• _Document section_:
Suzanne 'Touty' Hiltermann-Souloumiac, née Hiltermann, (17 January 1919, Amsterdam – 2 October 2001, Désaignes, Ardèche) resisted the Nazis as part of the Dutch-Paris escape line during World War II. She survived Ravensbrück concentration camp. She received the US Medal of Freedom in recognition of her help to evading Allied airmen. After the war she wrote children's stories and founded a French school in Hong Kong.

==Early life==
Suzanne Hiltermann was born to a family of Dutch magistrates and industrialists. She spoke French, English and German fluently - and a little bit of Hebrew and Chinese too. In 1939, she enrolled in the Sorbonne in Paris to study ethnology.

==Resistance==
In the first months of the German Occupation of France, Hiltermann met a Dutch official named Herman Laatsman. She soon joined him in his resistance work helping Jews to escape to the southern, unoccupied zone and gathering intelligence. Hiltermann worked closely with Leo Mincowski, who worked as a translator in the German Embassy in Paris. A German diplomat, Karl-Heinz Gerstner, passed information to Mincowski and Hiltermann. They shared it with Laatsman and a local French resistance group to which Mincowski belonged.

• _Prompt_: Summarize the biographical text on Suzanne Hiltermann above in two sentences.

• _Data listing_:
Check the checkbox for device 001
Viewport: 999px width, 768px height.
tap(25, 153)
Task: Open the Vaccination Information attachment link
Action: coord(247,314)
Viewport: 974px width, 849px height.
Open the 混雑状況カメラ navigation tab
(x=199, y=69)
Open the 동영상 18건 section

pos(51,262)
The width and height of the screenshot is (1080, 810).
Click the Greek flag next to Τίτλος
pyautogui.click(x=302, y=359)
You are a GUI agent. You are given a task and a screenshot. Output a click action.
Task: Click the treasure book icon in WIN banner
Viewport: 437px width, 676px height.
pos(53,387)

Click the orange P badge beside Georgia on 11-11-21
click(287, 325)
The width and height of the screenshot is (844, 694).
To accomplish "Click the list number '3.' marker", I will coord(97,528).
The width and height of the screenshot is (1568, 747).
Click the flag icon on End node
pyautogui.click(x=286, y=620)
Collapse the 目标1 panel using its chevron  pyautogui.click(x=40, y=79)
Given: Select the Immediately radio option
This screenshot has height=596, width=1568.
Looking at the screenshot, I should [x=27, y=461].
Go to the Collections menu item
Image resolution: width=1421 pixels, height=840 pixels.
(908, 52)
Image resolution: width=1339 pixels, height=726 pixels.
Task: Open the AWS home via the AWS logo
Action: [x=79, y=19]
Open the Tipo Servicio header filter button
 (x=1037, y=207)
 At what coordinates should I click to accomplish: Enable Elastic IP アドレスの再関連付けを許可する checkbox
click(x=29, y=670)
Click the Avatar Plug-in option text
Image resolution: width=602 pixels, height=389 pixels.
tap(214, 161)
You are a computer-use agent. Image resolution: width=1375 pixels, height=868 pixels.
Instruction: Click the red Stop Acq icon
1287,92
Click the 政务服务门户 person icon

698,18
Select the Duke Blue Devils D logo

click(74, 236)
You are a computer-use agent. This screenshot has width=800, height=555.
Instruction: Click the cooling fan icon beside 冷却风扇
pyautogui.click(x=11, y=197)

• _Answer_: Suzanne "Touty" Hiltermann-Souloumiac (1919–2001), born in Amsterdam to a family of Dutch magistrates and industrialists, resisted the Nazis as part of the Dutch-Paris escape line during World War II, survived Ravensbrück concentration camp, and received the US Medal of Freedom for helping evading Allied airmen. Early in the German Occupation of France she joined Herman Laatsman in helping Jews escape to the unoccupied southern zone and in gathering intelligence, and after the war she wrote children's stories and founded a French school in Hong Kong.